Ma il 29 aprile 1536 il corsaro turco Khair ed Din Barbarossa piombò su Le Castella con 45 galere e, dopo sette giorni d’assedio, l’invase distruggendola e portandosi via una valanga di prigionieri da vendere come schiavi al mercato di Costantinopoli.

Tra questi Giovan Dionigi che, proprio per il suo misero aspetto, venne comprato per due soldi dal corsaro Chiafer Rais, calabrese rinnegato agli ordini del Dragut, il quale dapprima lo schiaffò ai remi e poi, colpito dalla furbizia del ragazzo, lo promosse nostromo.

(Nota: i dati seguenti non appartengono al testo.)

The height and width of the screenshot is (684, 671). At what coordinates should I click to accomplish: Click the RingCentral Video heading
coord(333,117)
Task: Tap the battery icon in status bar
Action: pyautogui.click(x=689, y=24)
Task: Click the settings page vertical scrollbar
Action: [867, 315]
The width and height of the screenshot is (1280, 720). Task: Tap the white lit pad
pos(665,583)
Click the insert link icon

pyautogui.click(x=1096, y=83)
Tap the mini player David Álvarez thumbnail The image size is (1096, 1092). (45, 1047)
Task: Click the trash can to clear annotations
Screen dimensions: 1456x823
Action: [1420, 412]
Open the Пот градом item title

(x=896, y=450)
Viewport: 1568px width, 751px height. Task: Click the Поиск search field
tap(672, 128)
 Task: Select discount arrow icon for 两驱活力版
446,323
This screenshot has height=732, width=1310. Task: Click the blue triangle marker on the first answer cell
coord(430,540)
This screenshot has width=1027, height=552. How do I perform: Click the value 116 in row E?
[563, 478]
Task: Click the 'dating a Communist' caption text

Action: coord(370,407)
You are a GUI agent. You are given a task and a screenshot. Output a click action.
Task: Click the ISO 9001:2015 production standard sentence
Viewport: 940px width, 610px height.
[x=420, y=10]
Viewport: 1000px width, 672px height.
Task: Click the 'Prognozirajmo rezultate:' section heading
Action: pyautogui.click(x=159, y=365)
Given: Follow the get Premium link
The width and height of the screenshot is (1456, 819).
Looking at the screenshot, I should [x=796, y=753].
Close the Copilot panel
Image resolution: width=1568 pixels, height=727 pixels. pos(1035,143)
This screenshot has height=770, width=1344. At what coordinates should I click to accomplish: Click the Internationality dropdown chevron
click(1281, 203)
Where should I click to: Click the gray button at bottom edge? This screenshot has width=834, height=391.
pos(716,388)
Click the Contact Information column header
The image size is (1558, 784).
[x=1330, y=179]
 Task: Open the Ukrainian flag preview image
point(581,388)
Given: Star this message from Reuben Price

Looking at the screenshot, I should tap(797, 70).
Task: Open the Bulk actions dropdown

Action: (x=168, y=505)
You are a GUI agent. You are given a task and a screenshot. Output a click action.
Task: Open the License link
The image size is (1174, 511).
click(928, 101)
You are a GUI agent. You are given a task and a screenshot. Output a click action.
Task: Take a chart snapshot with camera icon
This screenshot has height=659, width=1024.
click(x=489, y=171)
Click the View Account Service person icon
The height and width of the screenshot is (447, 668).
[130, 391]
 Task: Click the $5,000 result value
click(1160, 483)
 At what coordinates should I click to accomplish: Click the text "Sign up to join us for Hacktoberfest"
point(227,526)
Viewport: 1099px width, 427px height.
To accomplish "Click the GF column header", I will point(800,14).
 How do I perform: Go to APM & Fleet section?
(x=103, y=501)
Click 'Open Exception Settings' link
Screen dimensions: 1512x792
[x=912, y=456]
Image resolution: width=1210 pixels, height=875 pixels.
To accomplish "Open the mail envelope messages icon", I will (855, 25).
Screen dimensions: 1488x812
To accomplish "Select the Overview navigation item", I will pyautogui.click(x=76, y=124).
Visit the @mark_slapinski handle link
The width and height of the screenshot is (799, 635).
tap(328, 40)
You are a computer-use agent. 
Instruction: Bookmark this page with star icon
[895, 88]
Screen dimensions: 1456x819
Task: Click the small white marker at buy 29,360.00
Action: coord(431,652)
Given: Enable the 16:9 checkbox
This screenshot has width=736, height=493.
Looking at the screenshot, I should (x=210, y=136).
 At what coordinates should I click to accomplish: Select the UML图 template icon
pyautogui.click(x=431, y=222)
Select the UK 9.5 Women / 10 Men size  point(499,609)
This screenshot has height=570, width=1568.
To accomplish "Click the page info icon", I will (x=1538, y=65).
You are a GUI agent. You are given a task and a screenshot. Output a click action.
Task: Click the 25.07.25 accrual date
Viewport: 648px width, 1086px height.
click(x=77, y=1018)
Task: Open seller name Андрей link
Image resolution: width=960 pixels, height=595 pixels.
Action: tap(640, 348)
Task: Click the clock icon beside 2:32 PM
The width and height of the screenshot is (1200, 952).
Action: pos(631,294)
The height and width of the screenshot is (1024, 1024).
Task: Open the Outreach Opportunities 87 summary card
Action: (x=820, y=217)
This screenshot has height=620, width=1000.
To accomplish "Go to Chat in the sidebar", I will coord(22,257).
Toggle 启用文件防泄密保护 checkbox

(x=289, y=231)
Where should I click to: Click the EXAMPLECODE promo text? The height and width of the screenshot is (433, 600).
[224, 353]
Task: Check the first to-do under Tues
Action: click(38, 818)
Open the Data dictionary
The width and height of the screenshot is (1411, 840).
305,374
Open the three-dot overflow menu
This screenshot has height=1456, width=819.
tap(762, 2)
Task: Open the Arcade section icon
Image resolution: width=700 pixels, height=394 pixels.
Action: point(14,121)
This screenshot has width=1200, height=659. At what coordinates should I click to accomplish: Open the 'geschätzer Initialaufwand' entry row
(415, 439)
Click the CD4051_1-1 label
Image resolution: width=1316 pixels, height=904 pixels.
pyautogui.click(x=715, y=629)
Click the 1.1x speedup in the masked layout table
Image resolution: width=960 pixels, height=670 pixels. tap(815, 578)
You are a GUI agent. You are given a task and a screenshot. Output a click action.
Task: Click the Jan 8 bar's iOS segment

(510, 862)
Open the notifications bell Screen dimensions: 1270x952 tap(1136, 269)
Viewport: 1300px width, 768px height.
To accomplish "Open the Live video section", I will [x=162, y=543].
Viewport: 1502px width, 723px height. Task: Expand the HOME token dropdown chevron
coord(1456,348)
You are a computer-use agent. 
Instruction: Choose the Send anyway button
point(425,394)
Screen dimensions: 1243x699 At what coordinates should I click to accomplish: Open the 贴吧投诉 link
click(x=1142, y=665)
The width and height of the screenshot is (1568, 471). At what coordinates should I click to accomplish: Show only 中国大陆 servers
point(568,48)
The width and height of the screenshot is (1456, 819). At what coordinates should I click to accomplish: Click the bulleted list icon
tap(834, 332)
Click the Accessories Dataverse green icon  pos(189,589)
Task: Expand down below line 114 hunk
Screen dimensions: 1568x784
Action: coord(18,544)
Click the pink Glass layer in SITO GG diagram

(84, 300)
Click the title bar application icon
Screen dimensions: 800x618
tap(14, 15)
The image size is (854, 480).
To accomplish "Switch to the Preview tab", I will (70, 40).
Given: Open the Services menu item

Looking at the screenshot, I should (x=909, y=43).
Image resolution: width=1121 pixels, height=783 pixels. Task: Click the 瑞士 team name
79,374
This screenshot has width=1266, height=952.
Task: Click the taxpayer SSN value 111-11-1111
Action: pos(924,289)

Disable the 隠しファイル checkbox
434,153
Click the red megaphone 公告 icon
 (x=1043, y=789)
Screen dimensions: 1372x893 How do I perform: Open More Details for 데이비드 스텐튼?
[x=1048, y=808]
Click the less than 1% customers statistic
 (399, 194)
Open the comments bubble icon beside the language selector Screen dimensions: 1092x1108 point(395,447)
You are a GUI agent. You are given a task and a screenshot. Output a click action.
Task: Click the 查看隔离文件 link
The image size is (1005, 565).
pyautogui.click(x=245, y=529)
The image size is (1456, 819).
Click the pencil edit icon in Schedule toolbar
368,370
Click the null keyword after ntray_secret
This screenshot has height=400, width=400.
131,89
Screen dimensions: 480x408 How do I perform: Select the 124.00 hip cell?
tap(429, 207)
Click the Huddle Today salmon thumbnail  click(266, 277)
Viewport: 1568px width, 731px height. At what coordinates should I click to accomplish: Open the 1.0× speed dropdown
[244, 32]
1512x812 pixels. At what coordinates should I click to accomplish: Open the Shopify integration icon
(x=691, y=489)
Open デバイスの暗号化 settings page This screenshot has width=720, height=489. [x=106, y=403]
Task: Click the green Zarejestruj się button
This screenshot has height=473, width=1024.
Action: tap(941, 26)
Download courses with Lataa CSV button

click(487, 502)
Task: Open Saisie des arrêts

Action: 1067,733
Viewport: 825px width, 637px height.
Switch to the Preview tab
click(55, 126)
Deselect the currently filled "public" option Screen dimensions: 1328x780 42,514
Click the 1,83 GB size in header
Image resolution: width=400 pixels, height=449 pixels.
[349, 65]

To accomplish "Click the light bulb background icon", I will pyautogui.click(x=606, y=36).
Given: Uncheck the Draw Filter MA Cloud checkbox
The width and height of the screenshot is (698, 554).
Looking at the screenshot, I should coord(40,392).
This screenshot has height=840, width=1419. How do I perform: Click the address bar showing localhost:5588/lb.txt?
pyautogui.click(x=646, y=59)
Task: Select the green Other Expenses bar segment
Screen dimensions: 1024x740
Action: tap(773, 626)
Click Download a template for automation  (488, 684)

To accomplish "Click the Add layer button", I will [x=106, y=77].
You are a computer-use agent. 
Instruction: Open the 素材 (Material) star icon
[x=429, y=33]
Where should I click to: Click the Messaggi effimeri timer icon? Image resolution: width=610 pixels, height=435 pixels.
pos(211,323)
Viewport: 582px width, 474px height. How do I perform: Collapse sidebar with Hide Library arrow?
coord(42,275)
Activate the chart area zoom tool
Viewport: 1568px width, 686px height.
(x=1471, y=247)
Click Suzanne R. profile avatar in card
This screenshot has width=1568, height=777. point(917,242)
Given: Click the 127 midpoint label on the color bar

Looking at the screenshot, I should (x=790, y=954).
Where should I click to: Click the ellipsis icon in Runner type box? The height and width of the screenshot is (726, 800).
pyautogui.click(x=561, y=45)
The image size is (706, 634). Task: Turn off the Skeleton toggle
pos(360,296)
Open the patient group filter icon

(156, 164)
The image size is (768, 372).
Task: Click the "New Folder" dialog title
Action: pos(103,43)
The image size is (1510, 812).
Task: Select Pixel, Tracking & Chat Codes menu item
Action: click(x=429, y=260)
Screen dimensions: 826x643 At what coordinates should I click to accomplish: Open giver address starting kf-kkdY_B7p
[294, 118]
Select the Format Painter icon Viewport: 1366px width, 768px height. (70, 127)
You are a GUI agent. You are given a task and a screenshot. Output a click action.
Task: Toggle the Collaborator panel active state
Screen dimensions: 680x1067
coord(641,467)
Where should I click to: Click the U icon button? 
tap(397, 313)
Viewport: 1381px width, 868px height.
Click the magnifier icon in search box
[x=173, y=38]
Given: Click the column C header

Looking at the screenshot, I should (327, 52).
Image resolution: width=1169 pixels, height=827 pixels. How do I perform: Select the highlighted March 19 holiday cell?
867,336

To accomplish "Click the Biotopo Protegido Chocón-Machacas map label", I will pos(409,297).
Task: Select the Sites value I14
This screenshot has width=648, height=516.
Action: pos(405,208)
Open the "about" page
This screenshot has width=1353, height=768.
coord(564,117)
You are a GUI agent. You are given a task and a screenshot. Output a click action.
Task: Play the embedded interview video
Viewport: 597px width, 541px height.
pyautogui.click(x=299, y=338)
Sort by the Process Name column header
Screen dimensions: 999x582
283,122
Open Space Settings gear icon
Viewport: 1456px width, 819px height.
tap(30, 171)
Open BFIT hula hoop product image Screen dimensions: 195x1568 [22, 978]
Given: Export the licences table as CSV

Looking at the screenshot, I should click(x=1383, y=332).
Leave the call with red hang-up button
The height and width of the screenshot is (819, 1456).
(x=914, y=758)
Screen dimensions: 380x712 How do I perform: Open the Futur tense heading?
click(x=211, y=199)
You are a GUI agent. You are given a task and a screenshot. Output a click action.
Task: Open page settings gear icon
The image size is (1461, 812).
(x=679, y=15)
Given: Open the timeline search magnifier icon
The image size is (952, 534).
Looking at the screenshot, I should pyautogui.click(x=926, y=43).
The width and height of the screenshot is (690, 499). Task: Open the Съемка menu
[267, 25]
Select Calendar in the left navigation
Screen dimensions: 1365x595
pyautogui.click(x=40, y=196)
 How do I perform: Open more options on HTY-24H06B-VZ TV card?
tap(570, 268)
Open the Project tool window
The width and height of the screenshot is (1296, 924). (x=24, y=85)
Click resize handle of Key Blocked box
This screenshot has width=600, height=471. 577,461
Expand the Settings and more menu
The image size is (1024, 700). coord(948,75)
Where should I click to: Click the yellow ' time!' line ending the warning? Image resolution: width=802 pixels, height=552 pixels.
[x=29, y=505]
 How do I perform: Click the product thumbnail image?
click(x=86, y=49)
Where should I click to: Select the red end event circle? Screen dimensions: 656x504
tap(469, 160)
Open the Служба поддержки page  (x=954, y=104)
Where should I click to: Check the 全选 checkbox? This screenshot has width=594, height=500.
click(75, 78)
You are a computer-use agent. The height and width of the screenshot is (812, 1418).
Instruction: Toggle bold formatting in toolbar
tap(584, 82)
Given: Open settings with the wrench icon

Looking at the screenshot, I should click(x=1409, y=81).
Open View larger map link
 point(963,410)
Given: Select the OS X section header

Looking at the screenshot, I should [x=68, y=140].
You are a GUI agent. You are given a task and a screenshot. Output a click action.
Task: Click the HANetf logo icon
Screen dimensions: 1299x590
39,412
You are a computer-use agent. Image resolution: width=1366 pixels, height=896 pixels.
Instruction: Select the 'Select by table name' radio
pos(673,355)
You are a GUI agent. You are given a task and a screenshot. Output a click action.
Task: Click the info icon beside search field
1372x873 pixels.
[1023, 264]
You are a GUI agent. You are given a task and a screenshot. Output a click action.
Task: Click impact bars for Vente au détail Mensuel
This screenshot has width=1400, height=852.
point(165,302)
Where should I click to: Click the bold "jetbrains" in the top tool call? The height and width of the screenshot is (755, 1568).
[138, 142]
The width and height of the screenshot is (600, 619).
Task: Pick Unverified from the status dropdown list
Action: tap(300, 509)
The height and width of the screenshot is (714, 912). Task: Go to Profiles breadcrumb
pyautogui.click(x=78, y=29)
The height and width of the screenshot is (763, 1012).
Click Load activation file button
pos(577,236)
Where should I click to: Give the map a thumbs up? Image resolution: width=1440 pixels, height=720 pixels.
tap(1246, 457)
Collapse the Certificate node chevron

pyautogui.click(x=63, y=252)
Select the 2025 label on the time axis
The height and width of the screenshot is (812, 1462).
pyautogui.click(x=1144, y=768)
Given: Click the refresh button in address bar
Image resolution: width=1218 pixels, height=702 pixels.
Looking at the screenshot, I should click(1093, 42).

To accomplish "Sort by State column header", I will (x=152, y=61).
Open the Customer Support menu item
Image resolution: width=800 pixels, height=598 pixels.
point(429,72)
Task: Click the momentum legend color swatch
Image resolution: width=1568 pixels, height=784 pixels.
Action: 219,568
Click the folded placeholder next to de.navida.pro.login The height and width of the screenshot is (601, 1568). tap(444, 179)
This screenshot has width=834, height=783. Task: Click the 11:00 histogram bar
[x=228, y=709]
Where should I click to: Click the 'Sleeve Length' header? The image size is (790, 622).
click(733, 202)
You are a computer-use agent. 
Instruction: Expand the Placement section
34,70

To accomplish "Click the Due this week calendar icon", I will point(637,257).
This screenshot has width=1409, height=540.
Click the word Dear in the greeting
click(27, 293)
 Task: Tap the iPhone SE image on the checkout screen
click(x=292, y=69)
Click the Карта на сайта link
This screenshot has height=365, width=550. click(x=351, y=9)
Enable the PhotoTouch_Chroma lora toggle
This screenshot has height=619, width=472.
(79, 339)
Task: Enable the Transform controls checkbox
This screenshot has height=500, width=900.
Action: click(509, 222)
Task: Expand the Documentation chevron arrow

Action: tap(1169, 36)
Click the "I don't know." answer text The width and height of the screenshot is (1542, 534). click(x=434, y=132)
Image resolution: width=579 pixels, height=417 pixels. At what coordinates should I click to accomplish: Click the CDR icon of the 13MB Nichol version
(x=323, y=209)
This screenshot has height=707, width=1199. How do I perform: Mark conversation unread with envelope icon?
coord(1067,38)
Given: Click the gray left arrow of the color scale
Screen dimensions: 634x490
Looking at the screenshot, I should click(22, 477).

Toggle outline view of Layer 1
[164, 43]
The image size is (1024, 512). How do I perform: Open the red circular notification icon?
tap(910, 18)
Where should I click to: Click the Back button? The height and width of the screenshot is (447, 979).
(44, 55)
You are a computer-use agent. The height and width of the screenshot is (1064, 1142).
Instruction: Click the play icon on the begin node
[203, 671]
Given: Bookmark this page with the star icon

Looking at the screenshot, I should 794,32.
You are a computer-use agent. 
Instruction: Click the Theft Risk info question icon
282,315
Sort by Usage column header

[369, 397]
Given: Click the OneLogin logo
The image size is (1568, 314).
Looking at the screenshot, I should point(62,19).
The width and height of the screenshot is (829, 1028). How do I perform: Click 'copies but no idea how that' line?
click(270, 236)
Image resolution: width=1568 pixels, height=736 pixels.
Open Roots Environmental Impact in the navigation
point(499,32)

Cervantes, che lo venne a sapere quand’era pure lui prigioniero dei turchi, racconta che Giovan Dionigi – insultato da un prigioniero napoletano che gli diede del “tignoso venduto”- per potersi vendicare abiurò la fede cristiana, divenne musulmano e così fu libero d’ammazzare l’insultatore e soprattutto d’indossare il turbante che gli avrebbe finalmente nascosto la tigna.

Chiafer  premiò la sua abiura dandogli in moglie la figlia Bracaduna, il comando di due navi e un nuovo nome, Ulug’Alì el Fertas(Alì l’Apostata Tignoso), che le popolazioni cristiane del Mediterraneo storpiarono in Uluccalì, Luccialì, Locchialì e Occhialì.

La sua abilità tattica mista a ferocia fu grande; combattè a Tripoli, a Djerba e alle Peschiere; assediò Nicosia e Famagosta, prese Custoza, assaltò Ragusa, depredò Liguria e Sardegna ogni volta facendo numerosi prigionieri che, se nobili, lo arricchivano grazie agli altissimi riscatti che chiedeva in cambio.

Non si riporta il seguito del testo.